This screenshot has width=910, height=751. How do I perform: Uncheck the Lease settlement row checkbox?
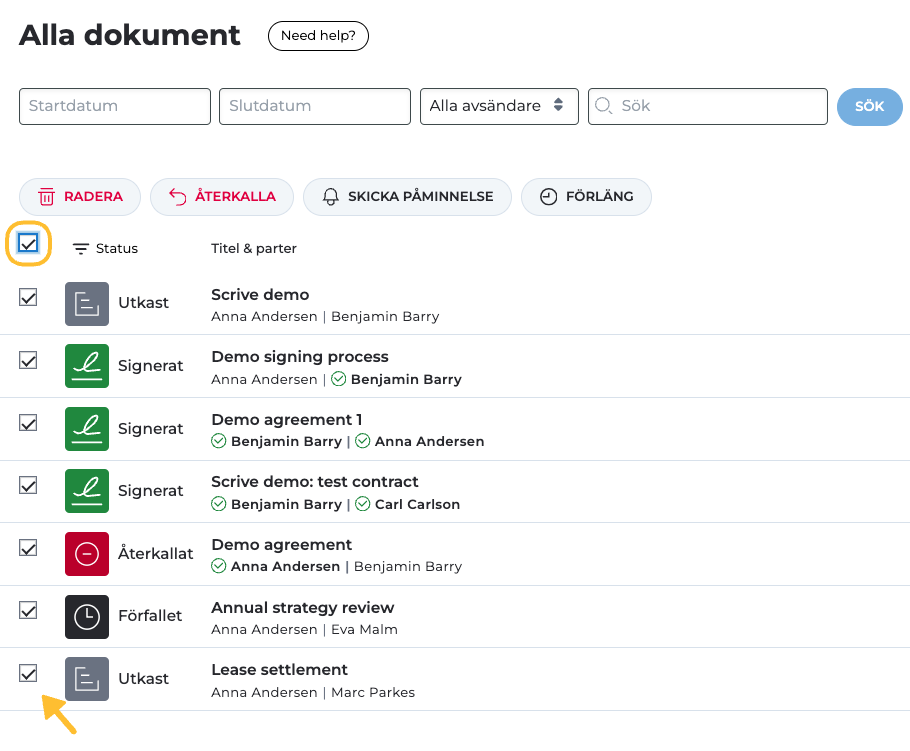click(28, 673)
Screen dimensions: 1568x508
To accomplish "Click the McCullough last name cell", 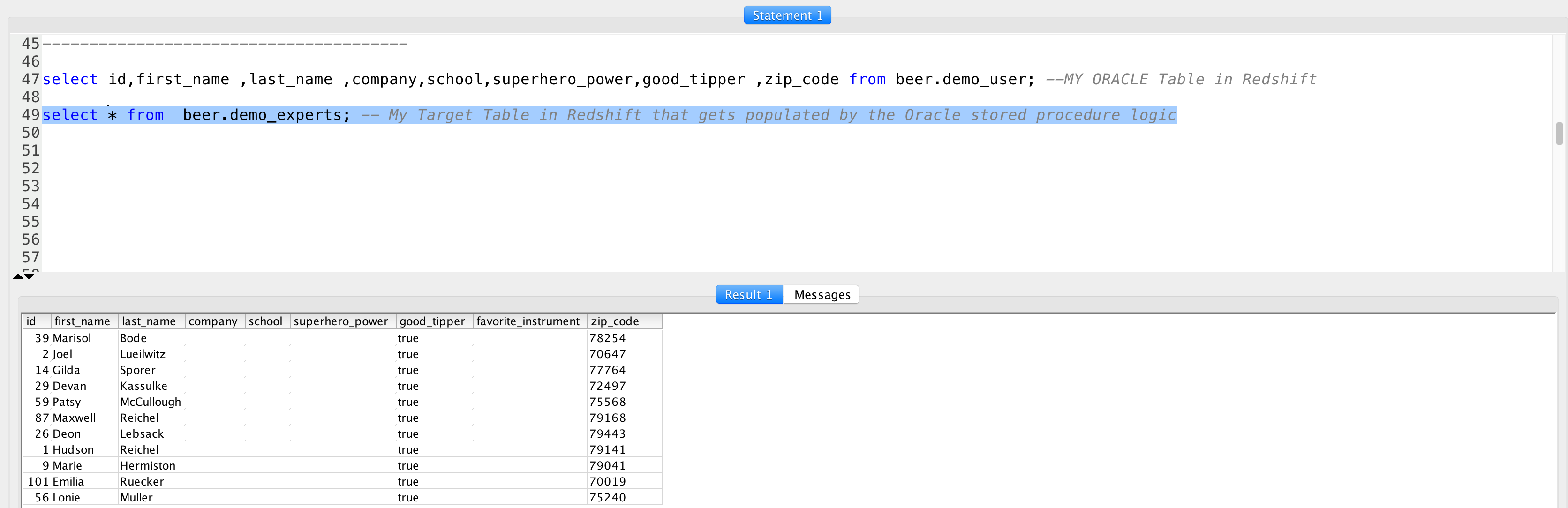I will (151, 402).
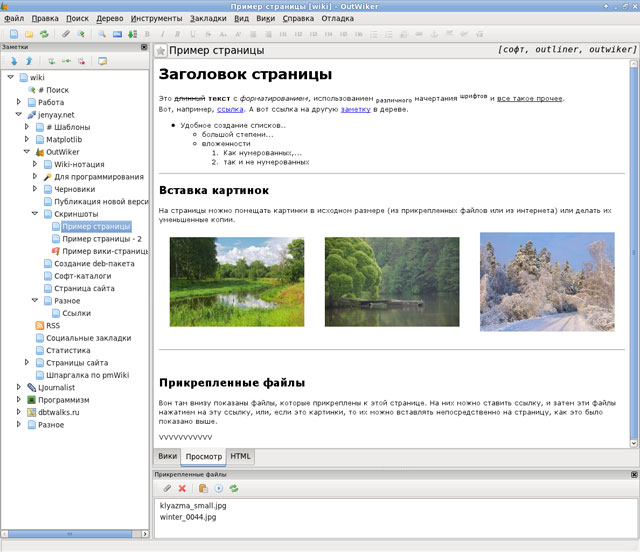This screenshot has width=640, height=552.
Task: Click the red delete icon in attachments panel
Action: click(x=182, y=488)
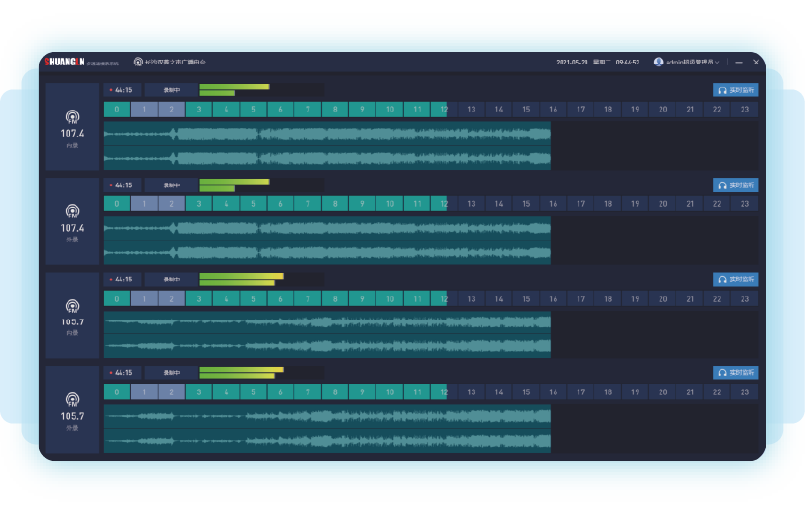Image resolution: width=805 pixels, height=513 pixels.
Task: Open live monitoring for the fourth channel
Action: pos(736,373)
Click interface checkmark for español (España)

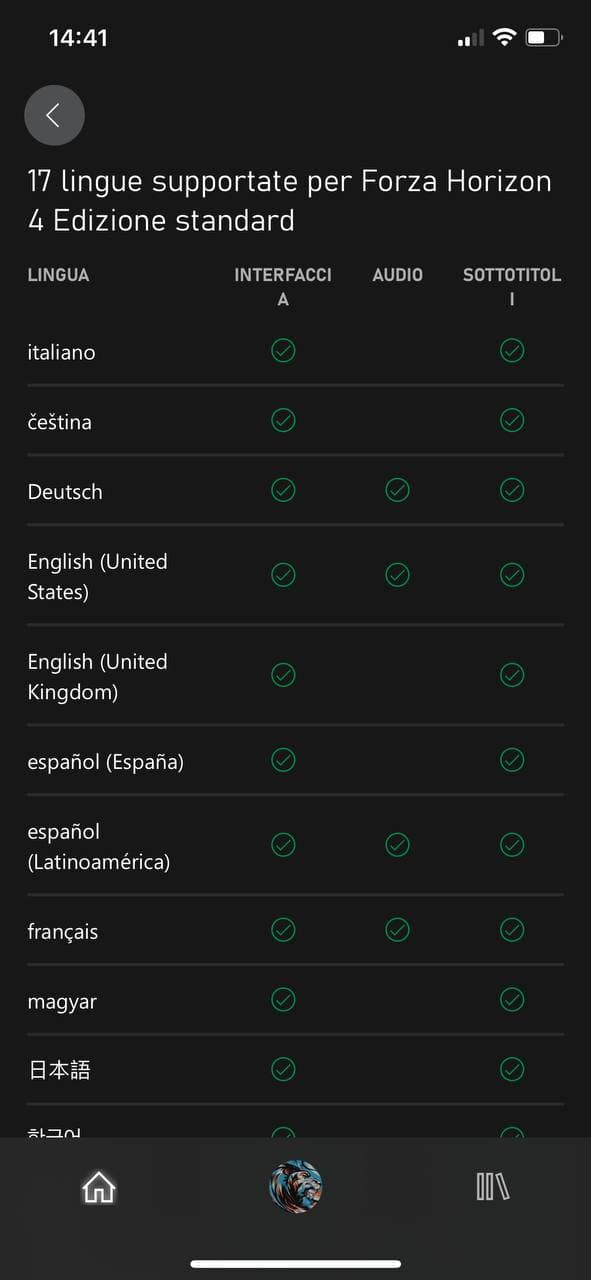pyautogui.click(x=283, y=760)
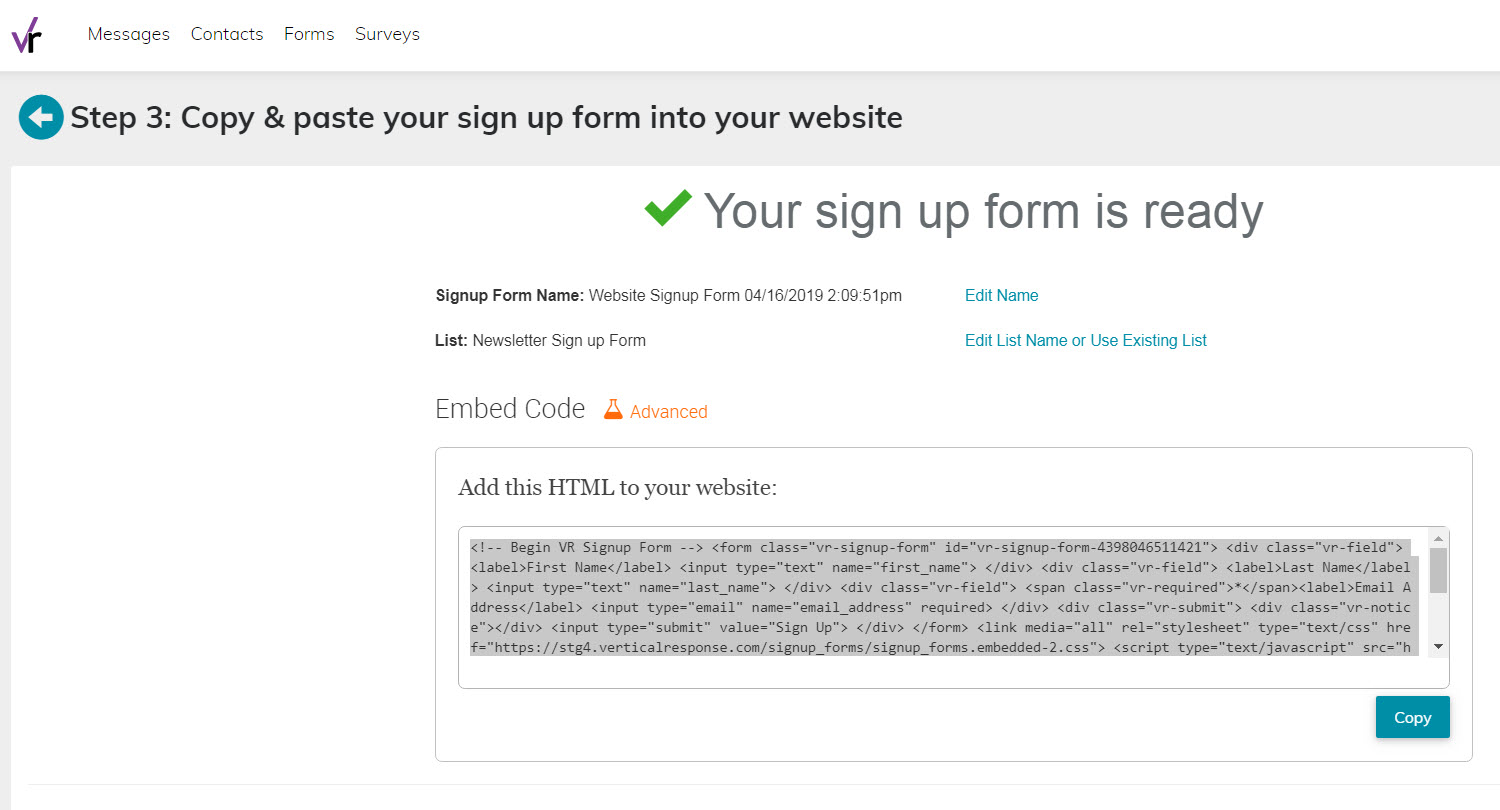
Task: Click the 'Add this HTML to your website' label
Action: click(x=617, y=488)
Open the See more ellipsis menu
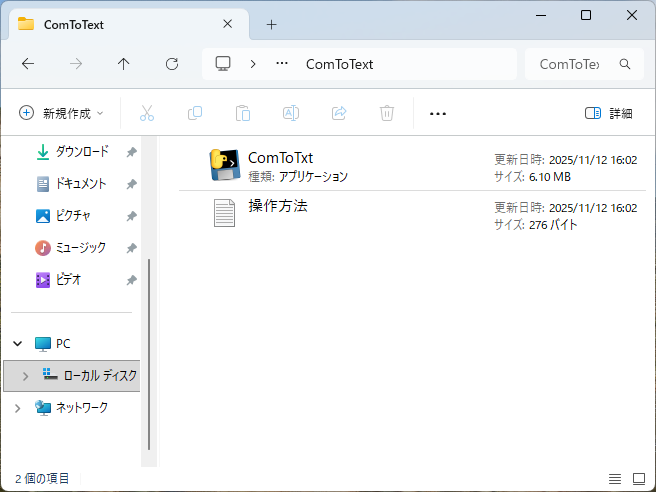This screenshot has width=656, height=492. (x=437, y=113)
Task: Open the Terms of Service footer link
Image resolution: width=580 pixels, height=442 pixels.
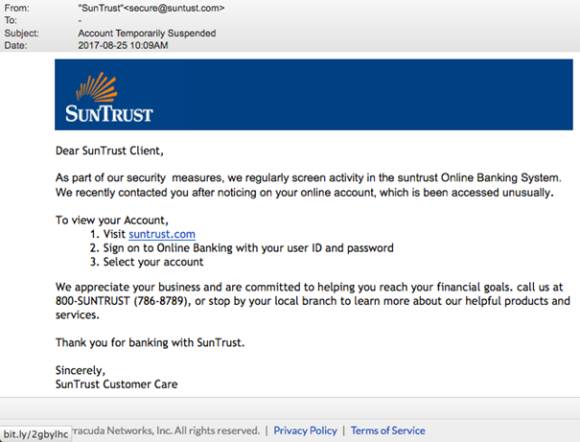Action: coord(388,431)
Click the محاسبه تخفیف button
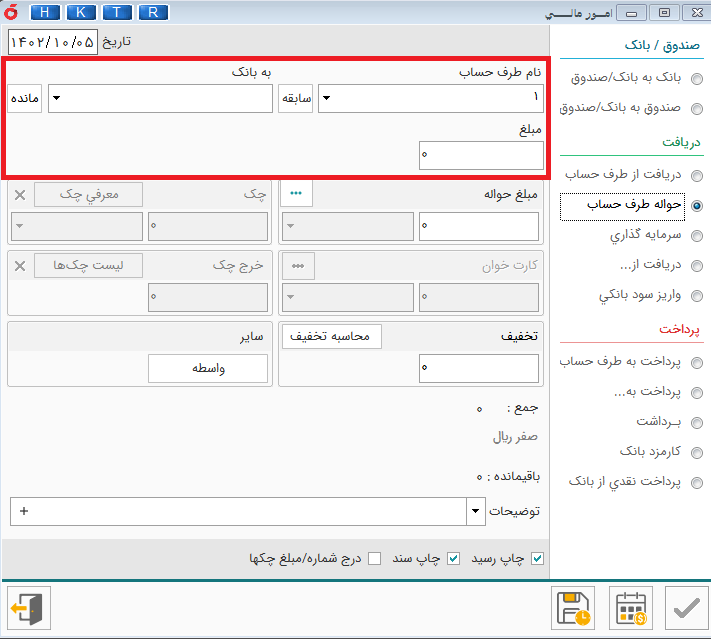 [329, 337]
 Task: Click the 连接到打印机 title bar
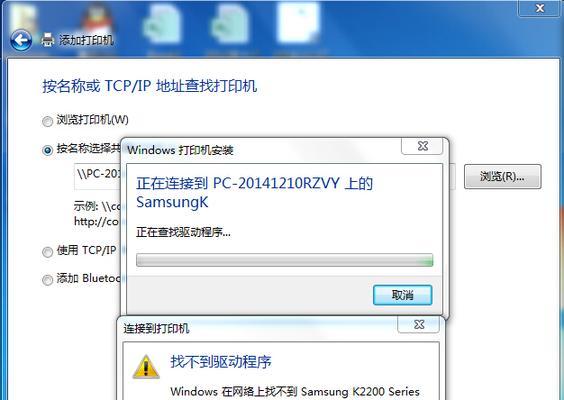click(257, 328)
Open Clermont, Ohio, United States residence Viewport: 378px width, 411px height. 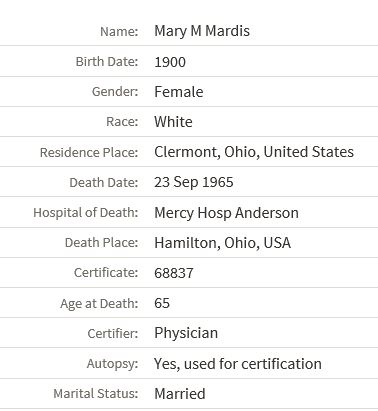tap(254, 152)
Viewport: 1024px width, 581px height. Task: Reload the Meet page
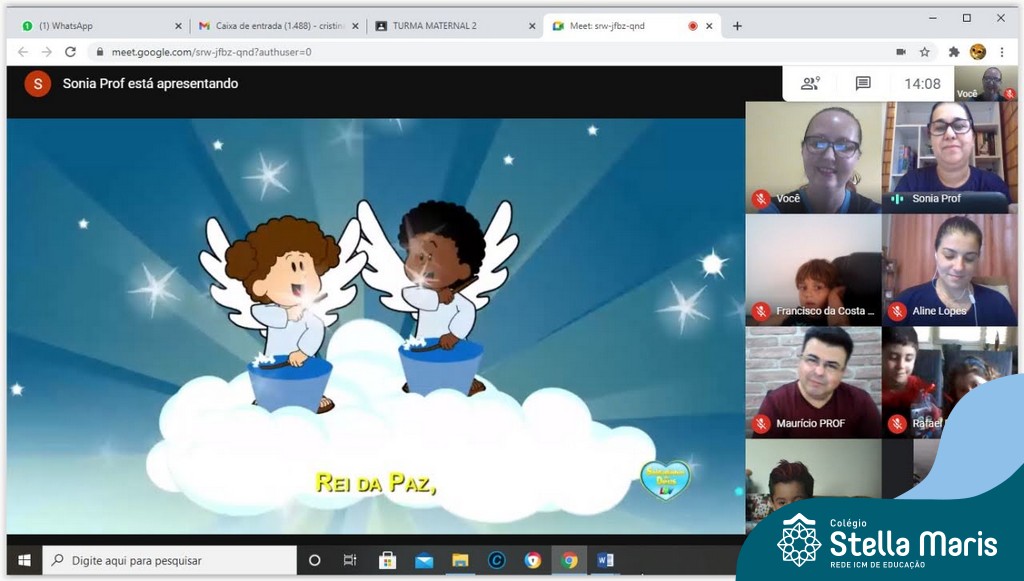click(70, 52)
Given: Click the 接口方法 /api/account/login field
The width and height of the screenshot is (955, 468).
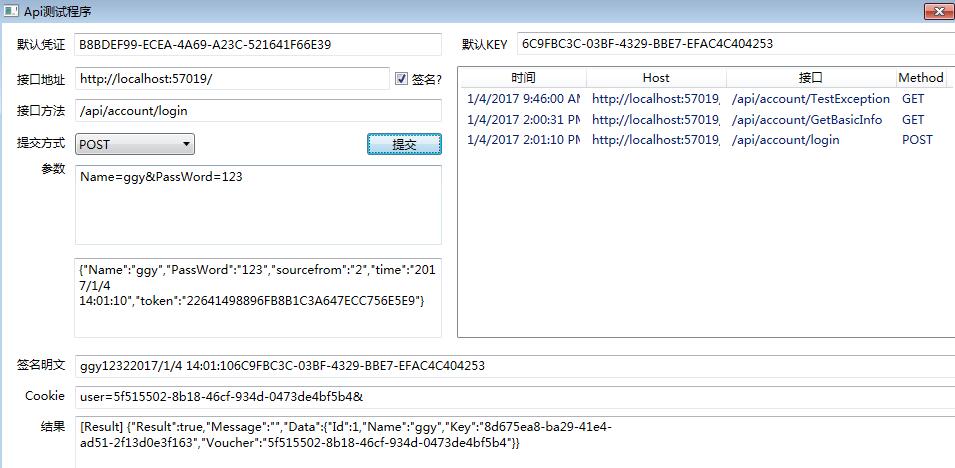Looking at the screenshot, I should click(x=257, y=111).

▶ Work to complete
Starting at the line that contains "Viewport: 1024px width, 581px" and ending at the last of the entries, reproduce those lines, swapping "Reload" for "Refresh" and leaving everything else unchanged. Omit the pictures.

▶ Problem solution
Viewport: 1024px width, 581px height. Task: Refresh the Meet page
click(70, 52)
Given: Click the 接口方法 /api/account/login field
The width and height of the screenshot is (955, 468).
Looking at the screenshot, I should click(x=257, y=111).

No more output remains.